We observe that for the training data, loss decreases to zero while accuracy increases to one, as a result of overfitting. This is why we also check how the model performs on the cross-validation data, for which we observe that loss increases with the number of epochs while accuracy remains relatively stable. Using this figure, we can select an “optimal” number of epochs such that accuracy is maximized while loss is minimized. Looking at the cross-validation data accuracy, we see that the accuracy peak lays at around 20 epochs, for which loss is approximately 0.4. However, similar accuracies but much lower losses and modelling time are achieved with around 6 and 12 epochs, and so we might rather choose to train our model with around 6 or 20 epochs.

Regarding the model output, the predictions returned are probabilities per class or clothing category. We can calculate the majority vote by taking class that has the maximum of predicted probabilities of all classes. We can print the first ten elements of the majority_vote dictionary, which we can obtain as follows:

All except the fifth (number 4) prediction are correct. In the fifth prediction, a shirt (category 6) is being misclassified as a top (category 0).
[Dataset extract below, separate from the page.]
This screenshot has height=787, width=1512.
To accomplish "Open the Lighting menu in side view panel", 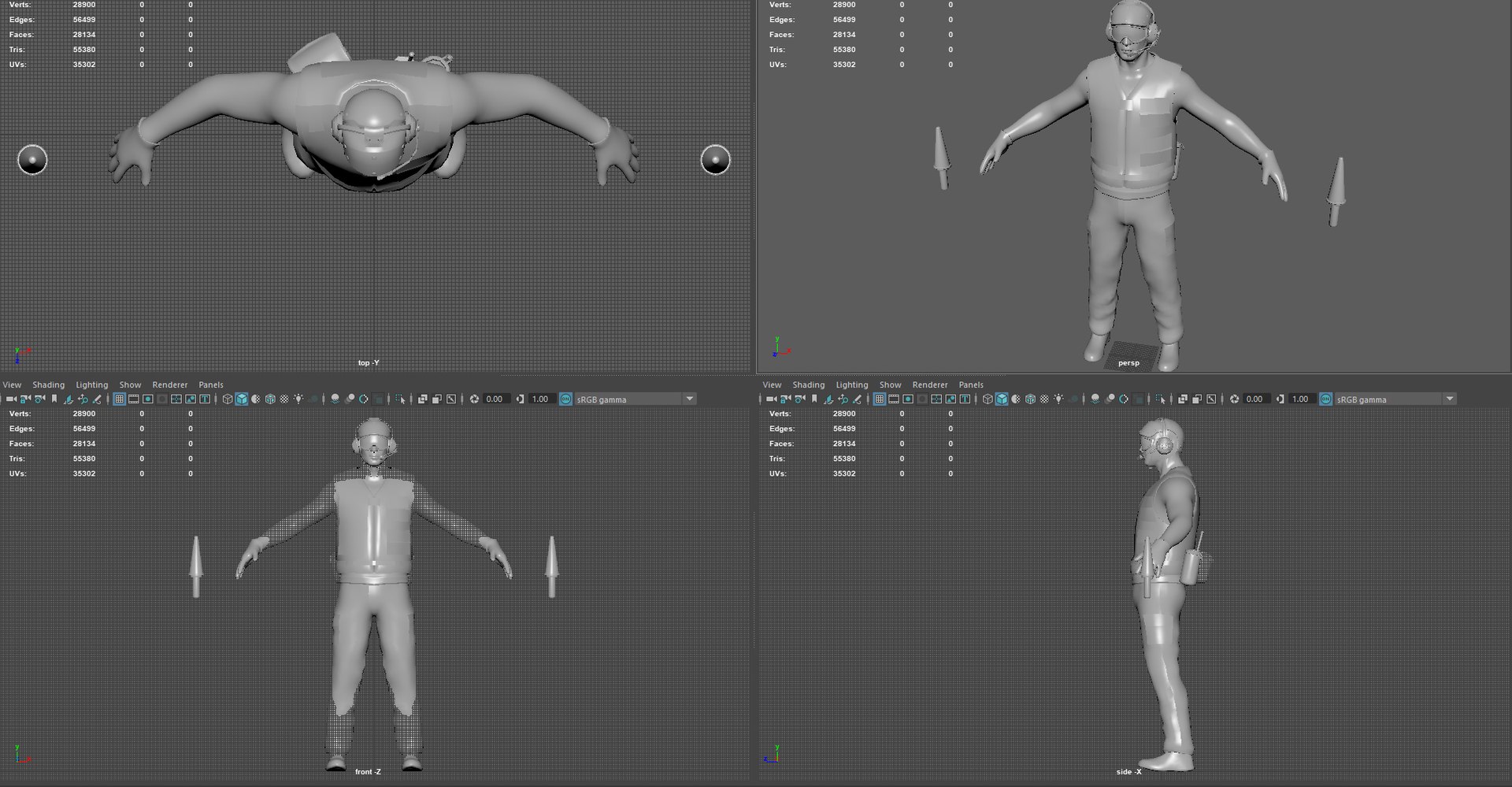I will 852,385.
Convolutional Neural Network

I also wanted to show you how to build a convolutional neural network and compare its performance to the neural networks presented earlier, mostly because convolutional neural networks have generally been shown to perform better on visual image data. Essentially, what happens in a convolutional neural network is that a smaller matrix (the “filter matrix” or “kernel”) slides over the full image matrix, moving pixel by pixel, multiplies the filter matrix with the part of the full image matrix covered by the filter matrix on that moment, sums up these values and then repeats this until the full image matrix has been covered. For a more extensive explanation on how convolutional neural networks, I refer you to this page or this page.
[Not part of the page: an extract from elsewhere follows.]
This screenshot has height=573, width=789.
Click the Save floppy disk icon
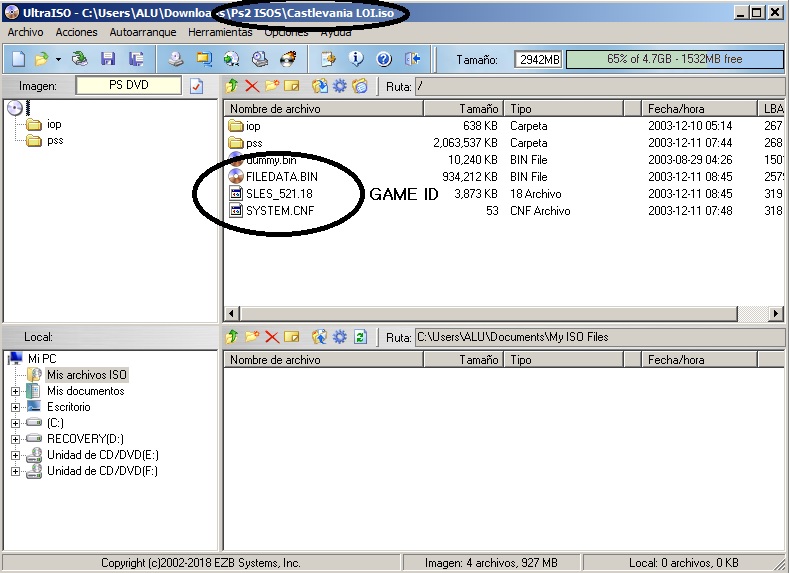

As we need to prepare our data slightly differently for a convolutional neural network, we reload the data and reshape the images to “flatten” them. The last “1” in the reshape dimensions stand for a greyscale, as we have images on a black-to-white scale. If we would have RGB images, we would change the “1” into a “3”.

We make sure the the values of the pixels, ranging from zero to 255, are of the float type and then we normalize the values as before.
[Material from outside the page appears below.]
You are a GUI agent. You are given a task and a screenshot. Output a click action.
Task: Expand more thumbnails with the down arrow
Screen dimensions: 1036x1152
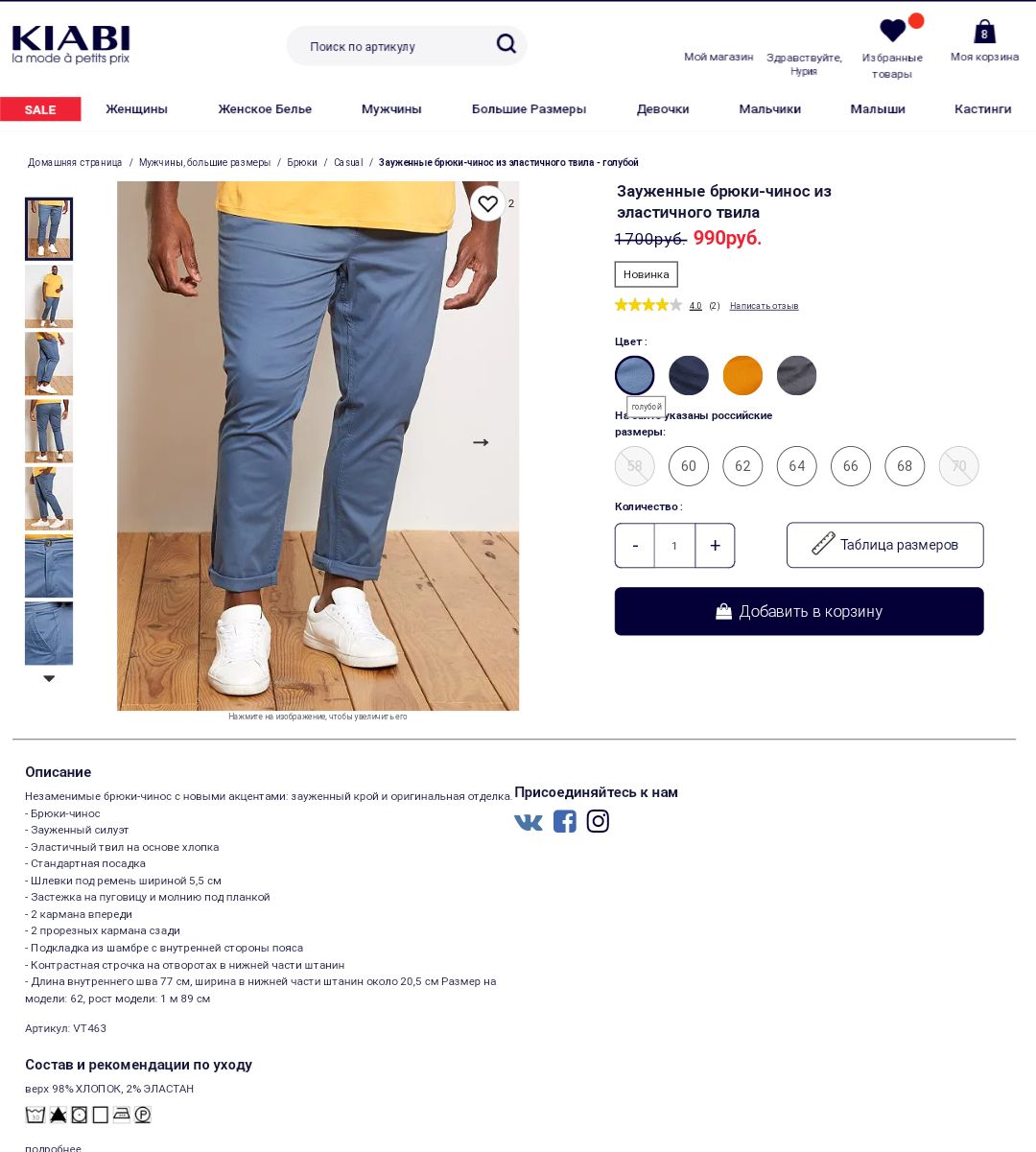point(49,678)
The convolutional neural network cannot deal with categorical labels. Therefore, we transform the labels to binary vectors, where all vectors have length ten (as there are ten categories), a “1” at the index of the category and zeros elsewhere. For example, category 3 and 8 would be coded as [0, 0, 0, 1, 0, 0, 0, 0, 0, 0] and [0, 0, 0, 0, 0, 0, 0, 0, 1, 0], respectively. This transformation is referred to as “one hot encoding”.

Now, we can start building our convolutional neural network. The first layer Conv2D is a convolutional layer that takes a 2-dimensional matrix of 28 by 28 pixels in greyscale (1) as input. As before, we use 128 nodes in this layer, as the size of the data is not extremely large and we want to avoid making our model unnecessarily complex. The filter matrix is of size 3 by 3, which is quite standard. As before, we use the rectified linear (“relu”) activation function. The MaxPooling2D layer reduces the dimensionality (and thus required computational power) by outputting the maximum of the part of the input image that is captured by the filter matrix. The Flatten layer simply flattens the result from the previous layer into a vector. As we saw before, the softmax layer then assigns predicted probabilities to each of the ten clothing categories. Note that we use the same optimizer and metric as before, but that we now use “categorical_crossentropy” as the loss function instead of “sparse_categorical_crossentropy”. The reason for this is that the former works for one-hot encoded labels, whereas the other works for categorical labels.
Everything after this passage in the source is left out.